For example, a Fibinacciesque model (originally designed based on rabbit reproduction rates) would give

21, 42, 63, 105, 168, 273, 441, 714...
 

Re: well

Hey douche bag
he stated some limits on his population, one being that there were no population shrinking events (no plague, famine, major wars) in the time about which you mentioned in Germany that nation had undergone 2 major plagues (one reducing their total population by 2/3), one major famine lasting 100 years (plus a few others lasting a considerably shorter period of time ) and at least one major war lasting 35+ years. Take a history class why don't you
jgbrowning said:


considering the population of germany only quintupled in 700 years... assuming that the author errors enough to allow a sextupling and asuming that magic triples (generous, i think) the overall rate, that would leave a x18 growth rate for 700 years in a fantasy medieval environment. (all of this is on average of course).

lets be generous and say the guys population would x9 in 100 years if they're trying hard. so he'd end up with about 1250 people.

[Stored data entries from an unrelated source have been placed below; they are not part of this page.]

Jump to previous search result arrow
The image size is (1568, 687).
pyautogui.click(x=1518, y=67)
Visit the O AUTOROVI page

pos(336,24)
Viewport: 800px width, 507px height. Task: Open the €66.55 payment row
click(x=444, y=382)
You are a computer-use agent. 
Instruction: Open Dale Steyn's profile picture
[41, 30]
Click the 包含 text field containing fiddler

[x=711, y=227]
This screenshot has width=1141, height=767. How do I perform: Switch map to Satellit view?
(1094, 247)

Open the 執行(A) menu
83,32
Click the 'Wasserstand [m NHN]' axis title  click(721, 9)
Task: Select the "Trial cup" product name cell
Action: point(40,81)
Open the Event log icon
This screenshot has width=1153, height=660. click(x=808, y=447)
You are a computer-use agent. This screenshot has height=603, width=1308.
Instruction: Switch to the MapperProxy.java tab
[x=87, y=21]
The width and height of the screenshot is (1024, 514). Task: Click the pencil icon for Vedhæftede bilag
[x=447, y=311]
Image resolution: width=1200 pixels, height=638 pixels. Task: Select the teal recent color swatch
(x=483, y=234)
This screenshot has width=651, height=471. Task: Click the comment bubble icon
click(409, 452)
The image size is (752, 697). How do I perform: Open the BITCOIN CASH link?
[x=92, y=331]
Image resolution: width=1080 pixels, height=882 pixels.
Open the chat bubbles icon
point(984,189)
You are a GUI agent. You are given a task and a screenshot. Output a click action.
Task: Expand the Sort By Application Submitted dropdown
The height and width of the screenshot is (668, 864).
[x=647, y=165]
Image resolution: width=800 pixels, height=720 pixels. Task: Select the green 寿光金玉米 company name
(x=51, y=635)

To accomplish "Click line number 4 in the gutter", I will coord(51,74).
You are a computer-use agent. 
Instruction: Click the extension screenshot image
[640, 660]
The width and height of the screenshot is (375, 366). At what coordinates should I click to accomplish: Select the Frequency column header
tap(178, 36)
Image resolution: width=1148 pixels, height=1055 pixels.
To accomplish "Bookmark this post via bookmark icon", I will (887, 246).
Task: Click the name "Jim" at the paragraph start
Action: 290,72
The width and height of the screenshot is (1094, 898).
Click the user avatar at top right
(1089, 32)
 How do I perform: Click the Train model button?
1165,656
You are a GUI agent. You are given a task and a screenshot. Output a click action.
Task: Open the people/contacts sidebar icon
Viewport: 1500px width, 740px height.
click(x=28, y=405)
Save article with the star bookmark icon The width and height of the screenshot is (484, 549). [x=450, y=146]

if the town happens to have a good location for trade (the source of town growth) it could of course grow more than that, but from his discription it sounds like it would be more of agrarian/independant development.

joe b.
 

Kal Torak

First Post
The figure of 10 or 15 children per woman is far to high, considering a "normal" child mortality rate of 50% (and it could be higher!) that would meen a woman giving birth between 20 and 30 times!!!!!! I think that a total of 8 times is already quite high, specially considering dying in child birth (a very common death for wemen in the middle ages). But I have found the problem with my prevoious figures, 21 women of child bearing age, not people.
So we consider a starting number of 42 and double it every 15 years. With a life expectancie (sp?) of 60 years you get the figure: 1400 (circa) + about as maney children (if not more).
 

Umbran

Mod Squad
Staff member
Supporter
Onion Knight:

Unfortunately, you seem to need a course in manners more than others need one in history. No matter how technically correct you feel you may be, the name calling was uncalled for. You owe jgbrowning an apology.
 

Re: Re: well

The Onion Knight said:
Hey douche bag
he stated some limits on his population, one being that there were no population shrinking events (no plague, famine, major wars) in the time about which you mentioned in Germany that nation had undergone 2 major plagues (one reducing their total population by 2/3), one major famine lasting 100 years (plus a few others lasting a considerably shorter period of time ) and at least one major war lasting 35+ years. Take a history class why don't you


Lets look at what the original Poster said:

----------------
"I need some help for something I'm working on. I need to know roughly how much a population would increase in 100 years, from a base of 138, with 21 viable child-bearers. The colony has good resources, no immigration, and little attrition. I'm not good with the required math. Thanks in advance.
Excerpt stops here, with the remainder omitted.